Junto a Matilla puede haber otros grupos empresariales que se interesen por la gestión del coso, y que estén dispuestos a dar la batalla contra el Ayuntamiento y la Generalitat sin temer por otros intereses en Cataluña, como sí es el caso de Balañá.

La situación podría pasar del intento de convertir La Monumental en la mezquita más grande de Europa a una plaza de toros gestionada por un empresario de Salamanca o de Madrid. Por eso los obstáculos políticos para que vuelvan los toros serán casi insuperables

Por ejemplo, la empresa madrileña Taurodelta acaba de quedarse sin la gestión de la plaza de Las Ventas de Madrid, que ha pasado a manos del francés Simon Casas. “Si ve opciones y tiene tripas suficientes para organizar corridas en Barcelona, podría ser una candidata, igual que cualquier otro empresario taurino que vea potencial”, señala Castelló.

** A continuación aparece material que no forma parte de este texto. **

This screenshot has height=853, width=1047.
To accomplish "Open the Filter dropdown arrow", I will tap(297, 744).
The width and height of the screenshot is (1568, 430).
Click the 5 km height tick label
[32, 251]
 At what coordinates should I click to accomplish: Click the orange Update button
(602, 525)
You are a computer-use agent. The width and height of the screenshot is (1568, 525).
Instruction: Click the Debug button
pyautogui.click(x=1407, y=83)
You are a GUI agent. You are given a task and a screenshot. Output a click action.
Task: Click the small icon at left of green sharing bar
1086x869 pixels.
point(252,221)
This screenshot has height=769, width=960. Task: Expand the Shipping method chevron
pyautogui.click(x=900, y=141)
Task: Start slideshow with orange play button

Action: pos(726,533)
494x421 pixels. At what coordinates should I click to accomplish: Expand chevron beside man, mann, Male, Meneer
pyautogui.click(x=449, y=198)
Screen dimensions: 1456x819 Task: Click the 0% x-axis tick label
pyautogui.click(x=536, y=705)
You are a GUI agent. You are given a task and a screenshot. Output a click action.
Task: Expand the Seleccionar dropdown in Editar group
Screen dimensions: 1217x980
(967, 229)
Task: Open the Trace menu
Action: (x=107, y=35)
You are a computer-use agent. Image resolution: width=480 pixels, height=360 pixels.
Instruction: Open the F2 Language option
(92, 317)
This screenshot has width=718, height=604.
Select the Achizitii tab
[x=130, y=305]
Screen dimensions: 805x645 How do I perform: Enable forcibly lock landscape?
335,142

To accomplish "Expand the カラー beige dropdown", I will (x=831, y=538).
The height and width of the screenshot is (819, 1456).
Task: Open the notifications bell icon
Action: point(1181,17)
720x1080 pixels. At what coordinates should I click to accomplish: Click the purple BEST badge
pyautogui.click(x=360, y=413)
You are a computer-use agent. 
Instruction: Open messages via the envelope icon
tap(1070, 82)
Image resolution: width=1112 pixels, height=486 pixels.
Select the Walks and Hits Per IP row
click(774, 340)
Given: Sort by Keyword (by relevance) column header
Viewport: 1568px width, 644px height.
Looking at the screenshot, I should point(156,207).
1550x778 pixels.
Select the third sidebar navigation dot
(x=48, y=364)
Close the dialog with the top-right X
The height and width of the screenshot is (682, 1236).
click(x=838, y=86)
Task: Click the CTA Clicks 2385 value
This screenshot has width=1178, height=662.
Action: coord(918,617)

El escenario que podría quedar sería el siguiente: del intento de convertir La Monumental en la mezquita más grande de Europa a una plaza de toros gestionada por un empresario de Salamanca o de Madrid. Y por esto, la política catalana tampoco se lo pondrá fácil, aunque ya no sea Balañá quien dé la cara. Los próximos meses son clave para ver quién gana el pulso. Pero a pesar del TC, a los toros les queda todavía un largo camino para que vuelvan a ser apuntillados en una plaza catalana.